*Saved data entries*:

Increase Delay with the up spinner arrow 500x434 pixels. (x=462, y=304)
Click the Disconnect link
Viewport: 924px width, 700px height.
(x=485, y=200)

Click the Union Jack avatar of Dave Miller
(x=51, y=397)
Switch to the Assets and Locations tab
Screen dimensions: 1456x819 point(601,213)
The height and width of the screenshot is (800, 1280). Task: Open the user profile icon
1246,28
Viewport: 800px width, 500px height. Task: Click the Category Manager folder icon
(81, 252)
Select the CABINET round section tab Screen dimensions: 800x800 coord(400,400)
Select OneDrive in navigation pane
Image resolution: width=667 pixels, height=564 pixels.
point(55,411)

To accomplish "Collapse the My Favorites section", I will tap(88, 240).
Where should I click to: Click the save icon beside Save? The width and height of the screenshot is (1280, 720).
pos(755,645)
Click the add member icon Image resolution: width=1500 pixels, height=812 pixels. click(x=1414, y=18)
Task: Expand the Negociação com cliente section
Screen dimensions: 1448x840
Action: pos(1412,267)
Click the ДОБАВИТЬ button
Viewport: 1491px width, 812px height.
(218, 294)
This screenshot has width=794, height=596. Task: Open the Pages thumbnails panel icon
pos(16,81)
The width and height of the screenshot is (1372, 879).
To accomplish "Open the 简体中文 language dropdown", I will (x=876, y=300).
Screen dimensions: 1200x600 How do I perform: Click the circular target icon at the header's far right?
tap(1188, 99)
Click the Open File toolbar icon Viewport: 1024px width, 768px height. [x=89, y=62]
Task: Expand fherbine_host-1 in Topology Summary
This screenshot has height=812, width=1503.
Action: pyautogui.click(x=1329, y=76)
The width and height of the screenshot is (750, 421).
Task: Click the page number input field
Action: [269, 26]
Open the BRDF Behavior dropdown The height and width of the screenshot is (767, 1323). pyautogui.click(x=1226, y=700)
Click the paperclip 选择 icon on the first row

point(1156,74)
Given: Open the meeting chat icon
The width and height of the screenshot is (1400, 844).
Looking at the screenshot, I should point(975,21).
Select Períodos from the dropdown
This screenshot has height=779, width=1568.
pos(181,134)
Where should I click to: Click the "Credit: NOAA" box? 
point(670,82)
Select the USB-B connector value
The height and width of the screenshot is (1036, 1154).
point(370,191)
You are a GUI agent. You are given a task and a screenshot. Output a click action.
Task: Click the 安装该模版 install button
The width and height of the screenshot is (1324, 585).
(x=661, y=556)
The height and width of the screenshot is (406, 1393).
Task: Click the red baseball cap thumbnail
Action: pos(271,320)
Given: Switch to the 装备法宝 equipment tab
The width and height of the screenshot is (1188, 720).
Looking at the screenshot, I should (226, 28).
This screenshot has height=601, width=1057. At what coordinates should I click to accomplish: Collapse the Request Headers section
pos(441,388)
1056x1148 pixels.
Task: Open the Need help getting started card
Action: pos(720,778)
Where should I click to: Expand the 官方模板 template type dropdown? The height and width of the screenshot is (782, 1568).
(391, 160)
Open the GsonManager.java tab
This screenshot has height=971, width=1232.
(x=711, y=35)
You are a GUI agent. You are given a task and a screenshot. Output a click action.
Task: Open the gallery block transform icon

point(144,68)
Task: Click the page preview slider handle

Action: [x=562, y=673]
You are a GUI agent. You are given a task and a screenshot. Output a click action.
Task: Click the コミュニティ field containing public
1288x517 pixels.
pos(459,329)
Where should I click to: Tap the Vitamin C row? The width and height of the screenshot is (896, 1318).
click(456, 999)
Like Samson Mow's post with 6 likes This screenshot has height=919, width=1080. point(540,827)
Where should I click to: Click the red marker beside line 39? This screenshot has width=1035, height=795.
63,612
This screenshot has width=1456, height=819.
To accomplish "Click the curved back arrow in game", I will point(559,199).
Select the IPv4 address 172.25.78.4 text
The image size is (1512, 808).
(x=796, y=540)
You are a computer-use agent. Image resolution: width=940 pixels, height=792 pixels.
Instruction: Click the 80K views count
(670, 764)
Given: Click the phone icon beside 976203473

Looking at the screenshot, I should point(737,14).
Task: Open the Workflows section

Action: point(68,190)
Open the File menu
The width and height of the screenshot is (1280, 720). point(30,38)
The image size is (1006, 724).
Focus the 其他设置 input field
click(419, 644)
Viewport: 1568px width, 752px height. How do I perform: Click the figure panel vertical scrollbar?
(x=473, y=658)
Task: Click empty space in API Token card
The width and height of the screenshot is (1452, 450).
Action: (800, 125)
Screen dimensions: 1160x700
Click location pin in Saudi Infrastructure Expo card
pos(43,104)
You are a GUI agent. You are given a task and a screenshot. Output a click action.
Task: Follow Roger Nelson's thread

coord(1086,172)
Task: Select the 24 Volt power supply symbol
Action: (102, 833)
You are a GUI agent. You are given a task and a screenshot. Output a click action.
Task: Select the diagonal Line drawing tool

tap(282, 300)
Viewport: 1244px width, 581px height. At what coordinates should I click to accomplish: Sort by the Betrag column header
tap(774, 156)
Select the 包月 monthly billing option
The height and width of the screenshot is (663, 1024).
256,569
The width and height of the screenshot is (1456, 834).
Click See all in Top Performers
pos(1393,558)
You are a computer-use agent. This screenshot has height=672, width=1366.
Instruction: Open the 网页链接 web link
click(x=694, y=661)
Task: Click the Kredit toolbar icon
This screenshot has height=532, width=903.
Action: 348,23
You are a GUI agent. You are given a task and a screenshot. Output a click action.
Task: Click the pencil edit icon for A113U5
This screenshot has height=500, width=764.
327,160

*TASK OBJECTIVE*:
Copy the lines of the material above word for word, starting with the line that contains "Task: Open the Workflows section" and going on through the line that contains "(x=473, y=658)".

*THE ANSWER*:
Task: Open the Workflows section

Action: point(68,190)
Open the File menu
The width and height of the screenshot is (1280, 720). point(30,38)
The image size is (1006, 724).
Focus the 其他设置 input field
click(419, 644)
Viewport: 1568px width, 752px height. How do I perform: Click the figure panel vertical scrollbar?
(x=473, y=658)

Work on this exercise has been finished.